Jesus, according to Nietzsche, wasn’t concerned primarily with the truth. Jesus was concerned about living life in a particular way. “Only Christian practice, a life such as he who died on the Cross lived, is Christian.…  Even today such a life is possible, for certain men even necessary: genuine, primitive Christianity will be possible at all times…. Not a belief but a doing, above all a not-doing of many things, a different being.” I told my students about a friend from college who is now a primitive Franciscan in Boston. He and one of his Franciscan brothers went to World Youth Day in Rio. They got there by hitchhiking. I think his life scandalized them more than the idea that God didn’t exist. As I mentioned to my students, too often Christians say they believe in Jesus, not often enough do Christians seem to believe Jesus, to believe that the Kingdom of God is here, to believe in the glad tidings.

When Christians do things for the sake of the afterlife, when they allow suffering because everything will be reconciled in heaven, when they concern themselves more with theological argument than with living in peace with their neighbors, Nietzsche tells us, they are simply not doing what Jesus did. What children do any of those things? They are misunderstanding Jesus’s metaphors, and they are misunderstanding their own motivations.

I look forward to reading Eagleton’s forthcoming book. But in the meantime, I hope some dotCom readers might pick up Nietzsche, if only to find someone who takes Jesus so seriously. Nietzsche’s answer is idiosyncratic. It’s, as I said, tendentious. It ought épater la bourgeoisie. But Nietzsche takes seriously a question that is worth taking seriously: “Who do you say that I am?”

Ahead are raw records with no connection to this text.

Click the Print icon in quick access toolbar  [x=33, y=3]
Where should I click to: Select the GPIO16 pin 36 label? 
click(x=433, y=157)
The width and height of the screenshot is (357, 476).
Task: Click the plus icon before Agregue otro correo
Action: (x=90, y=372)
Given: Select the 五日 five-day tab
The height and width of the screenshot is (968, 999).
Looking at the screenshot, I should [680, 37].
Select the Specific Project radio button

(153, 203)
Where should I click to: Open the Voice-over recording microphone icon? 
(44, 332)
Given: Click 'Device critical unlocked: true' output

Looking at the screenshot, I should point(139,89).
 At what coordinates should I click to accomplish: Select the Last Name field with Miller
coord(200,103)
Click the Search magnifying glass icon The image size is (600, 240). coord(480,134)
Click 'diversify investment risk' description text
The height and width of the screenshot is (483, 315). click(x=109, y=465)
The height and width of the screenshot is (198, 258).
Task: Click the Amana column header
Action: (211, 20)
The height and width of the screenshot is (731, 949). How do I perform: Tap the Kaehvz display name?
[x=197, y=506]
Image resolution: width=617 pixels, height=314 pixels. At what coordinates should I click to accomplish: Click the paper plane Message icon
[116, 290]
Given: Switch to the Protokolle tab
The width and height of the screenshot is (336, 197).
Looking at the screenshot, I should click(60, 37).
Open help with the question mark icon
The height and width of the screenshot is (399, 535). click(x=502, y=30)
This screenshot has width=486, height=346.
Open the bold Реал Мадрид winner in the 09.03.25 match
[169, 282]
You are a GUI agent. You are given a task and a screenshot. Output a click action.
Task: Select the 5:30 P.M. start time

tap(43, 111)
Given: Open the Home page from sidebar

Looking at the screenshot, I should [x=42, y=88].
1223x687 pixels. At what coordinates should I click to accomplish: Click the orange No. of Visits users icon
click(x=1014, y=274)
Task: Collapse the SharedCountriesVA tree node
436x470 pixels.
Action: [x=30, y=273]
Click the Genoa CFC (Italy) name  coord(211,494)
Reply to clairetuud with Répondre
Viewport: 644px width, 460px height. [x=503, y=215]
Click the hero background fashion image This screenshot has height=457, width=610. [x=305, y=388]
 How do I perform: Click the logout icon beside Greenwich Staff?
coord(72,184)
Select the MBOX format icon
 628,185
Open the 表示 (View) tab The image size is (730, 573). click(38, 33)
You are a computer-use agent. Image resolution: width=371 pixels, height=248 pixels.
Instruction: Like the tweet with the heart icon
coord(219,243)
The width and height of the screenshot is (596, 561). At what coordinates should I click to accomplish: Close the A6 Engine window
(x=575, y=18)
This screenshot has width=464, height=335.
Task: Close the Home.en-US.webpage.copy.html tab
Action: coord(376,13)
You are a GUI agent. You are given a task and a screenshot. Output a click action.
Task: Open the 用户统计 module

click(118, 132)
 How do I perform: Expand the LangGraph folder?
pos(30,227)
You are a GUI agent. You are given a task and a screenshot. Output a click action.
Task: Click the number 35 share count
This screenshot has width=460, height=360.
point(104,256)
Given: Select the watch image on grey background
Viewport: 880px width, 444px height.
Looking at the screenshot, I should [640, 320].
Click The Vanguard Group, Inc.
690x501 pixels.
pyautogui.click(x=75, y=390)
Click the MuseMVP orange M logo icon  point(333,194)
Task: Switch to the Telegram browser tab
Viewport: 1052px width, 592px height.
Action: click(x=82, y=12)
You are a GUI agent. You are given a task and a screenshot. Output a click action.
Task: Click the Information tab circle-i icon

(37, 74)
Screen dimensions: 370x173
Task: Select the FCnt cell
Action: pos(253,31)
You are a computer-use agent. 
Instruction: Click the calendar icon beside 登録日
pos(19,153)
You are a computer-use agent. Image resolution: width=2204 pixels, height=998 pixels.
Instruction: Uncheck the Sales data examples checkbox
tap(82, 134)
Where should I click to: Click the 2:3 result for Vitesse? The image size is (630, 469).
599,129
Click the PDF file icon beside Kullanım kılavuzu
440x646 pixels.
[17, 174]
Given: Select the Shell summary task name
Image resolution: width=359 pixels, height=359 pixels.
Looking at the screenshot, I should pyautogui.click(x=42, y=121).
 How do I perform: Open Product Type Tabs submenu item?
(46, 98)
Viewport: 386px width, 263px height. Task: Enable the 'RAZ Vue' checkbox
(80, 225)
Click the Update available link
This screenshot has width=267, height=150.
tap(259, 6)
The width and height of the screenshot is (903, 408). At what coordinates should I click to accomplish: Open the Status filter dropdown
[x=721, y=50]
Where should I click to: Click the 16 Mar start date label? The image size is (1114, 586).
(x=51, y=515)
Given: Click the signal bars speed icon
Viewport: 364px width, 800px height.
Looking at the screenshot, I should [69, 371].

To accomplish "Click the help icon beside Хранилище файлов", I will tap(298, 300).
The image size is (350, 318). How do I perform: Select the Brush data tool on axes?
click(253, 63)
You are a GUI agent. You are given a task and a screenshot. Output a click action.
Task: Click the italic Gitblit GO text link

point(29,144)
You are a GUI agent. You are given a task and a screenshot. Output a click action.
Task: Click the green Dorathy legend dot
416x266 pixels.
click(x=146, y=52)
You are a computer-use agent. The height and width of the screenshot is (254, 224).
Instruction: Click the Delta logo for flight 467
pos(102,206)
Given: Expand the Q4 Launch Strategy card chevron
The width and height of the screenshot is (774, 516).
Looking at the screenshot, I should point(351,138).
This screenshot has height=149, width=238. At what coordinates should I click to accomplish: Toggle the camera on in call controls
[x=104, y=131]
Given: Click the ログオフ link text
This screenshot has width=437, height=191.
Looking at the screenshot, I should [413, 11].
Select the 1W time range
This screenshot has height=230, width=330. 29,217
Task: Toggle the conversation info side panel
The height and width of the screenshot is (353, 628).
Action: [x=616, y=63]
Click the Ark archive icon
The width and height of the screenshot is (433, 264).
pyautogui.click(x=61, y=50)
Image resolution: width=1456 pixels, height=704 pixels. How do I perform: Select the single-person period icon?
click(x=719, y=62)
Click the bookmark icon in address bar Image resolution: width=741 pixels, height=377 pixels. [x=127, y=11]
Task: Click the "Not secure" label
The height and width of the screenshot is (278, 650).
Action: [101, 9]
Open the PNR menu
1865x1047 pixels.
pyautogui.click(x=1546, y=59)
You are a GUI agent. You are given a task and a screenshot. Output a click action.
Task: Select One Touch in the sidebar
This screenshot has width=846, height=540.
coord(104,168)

* In writing about Nietzsche, I recognize that I’m going where angels fear to tread. It was Mike Tyson, after all, who told us that in order to understand Nietzsche you need an IQ of 300. And I certainly don’t have that.

Scott D. Moringiello is an an assistant professor in the Department of Catholic Studies at DePaul University, where he teaches courses in Catholic theology and religion and literature. He blogs at dotCommonweal.